Harold Perrineau: Well, during the pilot we had somebody that we went around to a couple of precincts with and the writers actually, throughout the first season, were working with someone. We found that they all think we're pretty true to life. Like anything and everything that we've done has happened in New York. Do you know what I mean? And the thing that I find is really, really great is when we visited the precincts, they actually feel more like our show. It's not as crazy and loud [as other shows depict it], and those guys are really, really funny. But they have that gallows humor. They're in the trenches. They're like, you know, "I walked into a room and she was stabbed seven times! I mean, somebody must have hated this bitch." You know what I mean? And it's really funny. It's not as serious as you see on some of the other shows. I think that they have liked it and thought that we're not far off, you know, from what goes on.
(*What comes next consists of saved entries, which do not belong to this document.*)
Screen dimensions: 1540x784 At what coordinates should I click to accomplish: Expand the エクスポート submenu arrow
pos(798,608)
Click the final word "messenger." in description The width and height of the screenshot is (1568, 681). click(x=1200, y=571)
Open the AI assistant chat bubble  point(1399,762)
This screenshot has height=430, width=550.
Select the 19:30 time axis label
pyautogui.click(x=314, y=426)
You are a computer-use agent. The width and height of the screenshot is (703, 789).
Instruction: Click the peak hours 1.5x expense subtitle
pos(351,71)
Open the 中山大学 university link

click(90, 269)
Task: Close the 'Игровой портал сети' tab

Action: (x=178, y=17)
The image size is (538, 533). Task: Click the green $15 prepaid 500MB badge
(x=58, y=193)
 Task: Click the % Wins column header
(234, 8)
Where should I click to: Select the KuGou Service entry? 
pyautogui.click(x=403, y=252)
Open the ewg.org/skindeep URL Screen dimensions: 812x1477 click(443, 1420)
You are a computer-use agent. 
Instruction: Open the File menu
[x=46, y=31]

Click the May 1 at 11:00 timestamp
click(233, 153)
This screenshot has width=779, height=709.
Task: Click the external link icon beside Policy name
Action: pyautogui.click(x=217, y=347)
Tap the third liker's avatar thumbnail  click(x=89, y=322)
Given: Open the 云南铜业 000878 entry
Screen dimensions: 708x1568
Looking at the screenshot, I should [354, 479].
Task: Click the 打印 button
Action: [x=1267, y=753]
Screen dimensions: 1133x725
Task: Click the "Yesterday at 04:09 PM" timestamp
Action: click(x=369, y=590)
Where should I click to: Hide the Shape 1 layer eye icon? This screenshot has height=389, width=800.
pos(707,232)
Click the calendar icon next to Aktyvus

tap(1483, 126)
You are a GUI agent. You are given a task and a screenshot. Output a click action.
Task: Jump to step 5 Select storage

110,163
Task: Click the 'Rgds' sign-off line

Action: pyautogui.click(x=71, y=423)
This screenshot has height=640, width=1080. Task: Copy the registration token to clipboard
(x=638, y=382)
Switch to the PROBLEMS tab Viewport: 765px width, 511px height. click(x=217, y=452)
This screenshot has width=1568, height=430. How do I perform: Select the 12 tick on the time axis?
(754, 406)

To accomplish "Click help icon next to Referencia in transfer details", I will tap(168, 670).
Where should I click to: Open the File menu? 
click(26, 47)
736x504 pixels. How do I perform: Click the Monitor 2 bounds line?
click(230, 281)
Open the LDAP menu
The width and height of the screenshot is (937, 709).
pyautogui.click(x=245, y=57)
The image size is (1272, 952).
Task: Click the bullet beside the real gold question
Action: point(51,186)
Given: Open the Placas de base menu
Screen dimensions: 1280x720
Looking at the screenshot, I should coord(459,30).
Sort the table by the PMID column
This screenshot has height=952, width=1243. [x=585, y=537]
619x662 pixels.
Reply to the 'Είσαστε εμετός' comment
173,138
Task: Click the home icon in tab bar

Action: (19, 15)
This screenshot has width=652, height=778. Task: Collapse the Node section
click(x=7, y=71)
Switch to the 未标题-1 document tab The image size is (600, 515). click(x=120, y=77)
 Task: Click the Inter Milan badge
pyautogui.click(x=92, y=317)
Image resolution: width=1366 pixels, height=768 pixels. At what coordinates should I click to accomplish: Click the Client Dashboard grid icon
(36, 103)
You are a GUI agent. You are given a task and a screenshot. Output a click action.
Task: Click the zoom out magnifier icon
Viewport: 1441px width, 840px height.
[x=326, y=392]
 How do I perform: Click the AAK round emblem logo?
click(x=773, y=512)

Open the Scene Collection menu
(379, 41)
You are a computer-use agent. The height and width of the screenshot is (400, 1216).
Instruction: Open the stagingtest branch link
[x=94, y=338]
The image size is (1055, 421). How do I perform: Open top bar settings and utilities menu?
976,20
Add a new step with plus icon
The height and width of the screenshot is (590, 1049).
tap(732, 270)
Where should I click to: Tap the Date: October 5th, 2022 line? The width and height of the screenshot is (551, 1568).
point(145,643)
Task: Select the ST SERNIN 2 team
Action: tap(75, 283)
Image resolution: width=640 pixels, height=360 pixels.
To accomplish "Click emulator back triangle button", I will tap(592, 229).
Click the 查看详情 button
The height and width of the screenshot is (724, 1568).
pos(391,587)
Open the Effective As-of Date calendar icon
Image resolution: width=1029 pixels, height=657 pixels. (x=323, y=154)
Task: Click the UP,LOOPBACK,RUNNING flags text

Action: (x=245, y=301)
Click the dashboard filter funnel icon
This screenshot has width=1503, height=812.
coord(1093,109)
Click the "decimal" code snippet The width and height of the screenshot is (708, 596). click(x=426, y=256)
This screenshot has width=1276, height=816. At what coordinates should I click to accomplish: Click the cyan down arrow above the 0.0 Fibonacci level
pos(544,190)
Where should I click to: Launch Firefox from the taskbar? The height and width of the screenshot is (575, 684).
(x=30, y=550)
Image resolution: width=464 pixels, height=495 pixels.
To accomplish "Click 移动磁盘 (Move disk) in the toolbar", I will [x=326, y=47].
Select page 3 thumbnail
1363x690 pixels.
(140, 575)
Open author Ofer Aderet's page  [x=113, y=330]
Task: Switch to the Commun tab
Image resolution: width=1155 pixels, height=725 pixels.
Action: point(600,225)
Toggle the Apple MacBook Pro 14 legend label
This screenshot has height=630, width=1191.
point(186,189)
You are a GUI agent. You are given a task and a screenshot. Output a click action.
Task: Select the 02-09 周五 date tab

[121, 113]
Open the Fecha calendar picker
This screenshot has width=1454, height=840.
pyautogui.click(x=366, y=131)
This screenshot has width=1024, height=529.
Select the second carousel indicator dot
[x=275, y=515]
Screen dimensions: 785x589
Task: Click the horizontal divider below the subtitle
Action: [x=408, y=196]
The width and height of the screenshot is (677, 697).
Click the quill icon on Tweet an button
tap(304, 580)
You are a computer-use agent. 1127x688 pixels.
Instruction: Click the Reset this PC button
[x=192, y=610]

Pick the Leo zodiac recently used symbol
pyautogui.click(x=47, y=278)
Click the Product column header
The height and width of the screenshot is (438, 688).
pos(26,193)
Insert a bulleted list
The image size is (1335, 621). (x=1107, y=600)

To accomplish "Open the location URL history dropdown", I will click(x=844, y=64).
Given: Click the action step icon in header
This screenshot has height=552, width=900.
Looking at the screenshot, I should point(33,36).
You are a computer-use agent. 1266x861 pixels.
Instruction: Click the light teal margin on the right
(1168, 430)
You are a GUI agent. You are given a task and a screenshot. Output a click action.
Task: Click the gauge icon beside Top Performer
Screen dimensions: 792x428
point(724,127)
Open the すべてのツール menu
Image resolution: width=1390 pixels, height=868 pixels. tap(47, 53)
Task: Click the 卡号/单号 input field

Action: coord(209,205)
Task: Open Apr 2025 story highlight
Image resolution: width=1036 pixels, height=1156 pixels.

TV.com: Time for some Lost questions. Just to clarify, are you dead or un-dead? Are you done with the show?
Harold Perrineau: I get to clarify it? Is that what you're saying? I get to clarify something on Lost? I couldn't clarify anything on Lost. [laugh] As far as I know, Michael is blown up. But I know that the island is moving back and forth in time and they're doing flash forwards and flash backs. I still work for ABC, so I would wind up back on Lost for a minute or two. Or not. But I have no idea. I wish I could clarify it.
TV.com: Now that you've had a bit of time to think about it, and after the fourth season, do you feel Michael was redeemed? Because he was kind of hated there for a while.
Harold Perrineau: Personally, I don't see where he was redeemed. I get that he helped out and he got most of those people off, but I still don't know if Ben is a good guy or a bad guy. So I couldn't tell you if he's redeemed. I have no idea. If Ben turns out to be a bad guy, then you know, he was a jerk for being there spying for him. But if he turns out to be a good guy, well then he did a good thing by helping. So, I don't--see, this is what happens with Lost. What I wind up saying almost every time is, "I don't know". I sound like Scoobydoo, "Ardonno." [laugh]
TV.com: Thanks for talking to us.
Harold Perrineau: Thanks man.
The Unusuals airs Wednesday nights on ABC.